Understanding the difference between God’s sacred calendar year (the solar year,) and the Gregorian year (present day calendar,) is an important distinction for correctly tracking time. Both God’s sacred year and the solar year begin in the spring as God points out to Moses in Exodus 12:1-2. “Now the Lord spoke to Moses and Aaron in the land of Egypt, saying ‘This month shall be your beginning month; it shall be the first month of the year to you.’”
This would be the month of the Passover, Abib or Nisan. In the present day calendar this would occur in the latter days of March or in the month of April. When looking at the year of creation it means that the first three months of the year, January, February and March of the Gregorian calendar did not exist.
The reason for this is that God had not yet put the earth, sun and moon into their present orbits until the third day of the creation week. These celestial bodies and their movements are what are used presently to track time. The truth is that God created time for man when He set these orbs into motion, becoming His giant clock.
The beginning month was the one unknown piece of knowledge that God had to give to Moses for Moses to be able to formulate a calendar based on God’s clock; the cycles of the earth, moon and sun. This is proven by Moses’ ability to accurately place the Sabbaths of the second month on the fifteenth and twenty-second as seen in Exodus 16, verses 1 and 23.
These Sabbaths must join with the Sabbath’s of the first month of the third, tenth, seventeenth and twenty-forth. Figuring back from the second month Sabbath of the fifteenth places the remaining Sabbaths on the eighth and first, joining perfectly with the Sabbaths of the first month.
The secular histories of ancient cultures all use these celestial bodies to document the passage of time relative to their own history. The first three months of the Gregorian year were missing at creation because the Gregorian year begins in the winter. God’s year begins in the spring, meaning that the first sacred year in God’s calendar was made up of the last nine months of that Gregorian year, and the first three months of the next Gregorian year.

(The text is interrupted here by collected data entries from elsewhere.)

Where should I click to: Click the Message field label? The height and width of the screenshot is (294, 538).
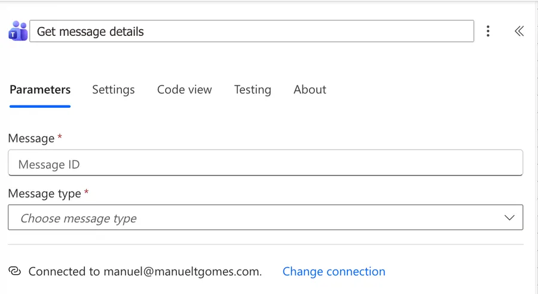click(31, 138)
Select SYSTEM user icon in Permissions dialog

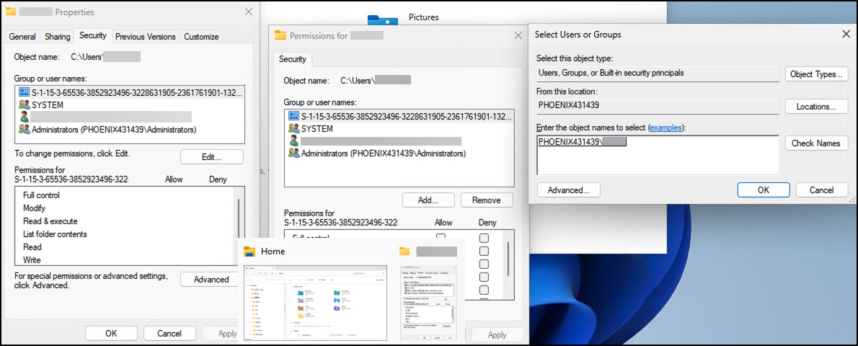click(294, 128)
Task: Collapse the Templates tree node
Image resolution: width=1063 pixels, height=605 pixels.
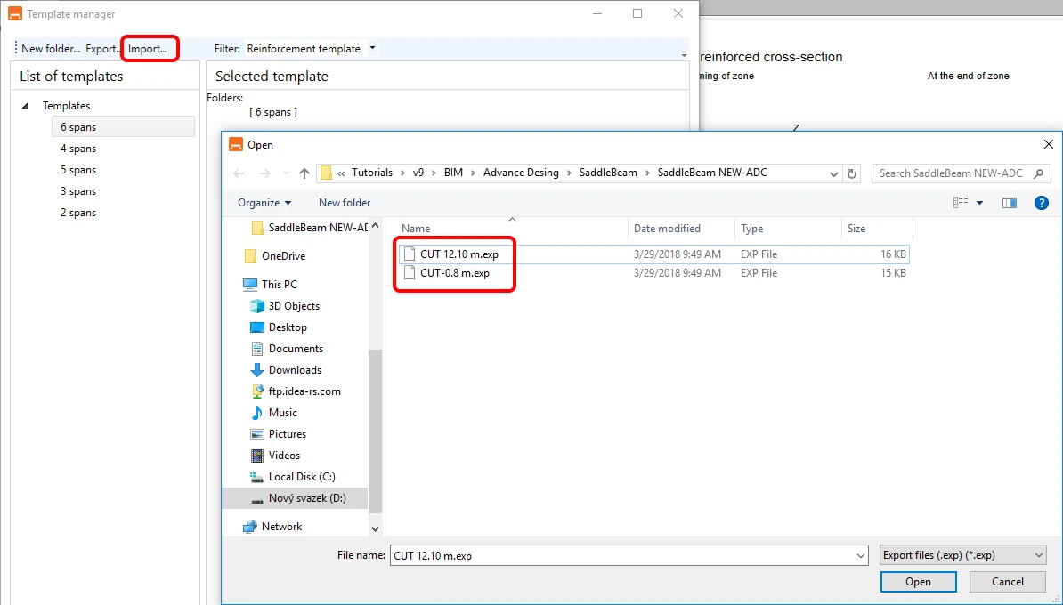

Since the Bible only uses the sacred and solar years to place the historical events in time order, the Gregorian year number will appear to be one year, plus or minus, depending upon whether the events occurred in the latter half or the beginning of the year. Looking at the crucifixion year of 30 AD, the sacred or solar year, would be 4,076 AM. This event, the crucifixion, occurred on the fourteenth of the first month, Nisan, of the sacred year, making 30 AD the correct Gregorian year for the crucifixion.

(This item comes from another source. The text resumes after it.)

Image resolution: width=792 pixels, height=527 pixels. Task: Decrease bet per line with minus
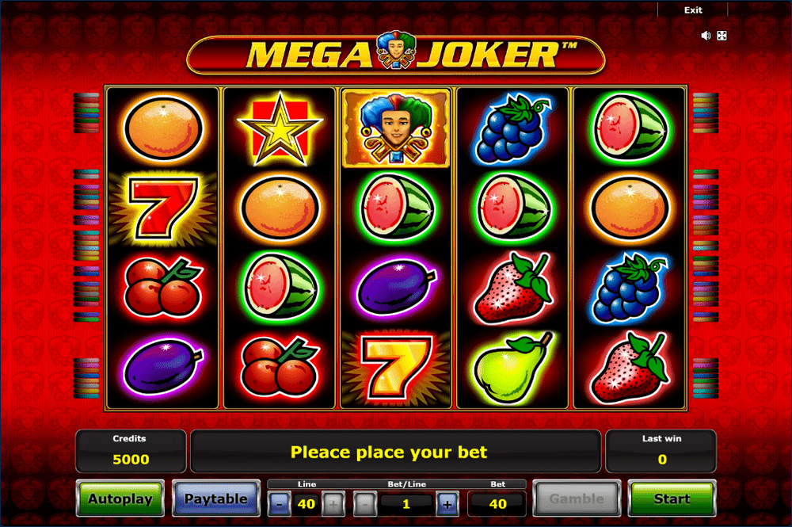click(366, 504)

Supposing that this event occurred in the tenth, eleventh or twelfth month of the sacred year, it then would place it in 31 AD. It should be remembered that the Gregorian year changes in the middle of winter; the sacred year changes in the spring, and is true for the northern hemisphere where Jerusalem and the holy land is located. This clarifies how the three calendars, solar, sacred and Gregorian work together, showing a correct date for any one of them in tracking biblical time.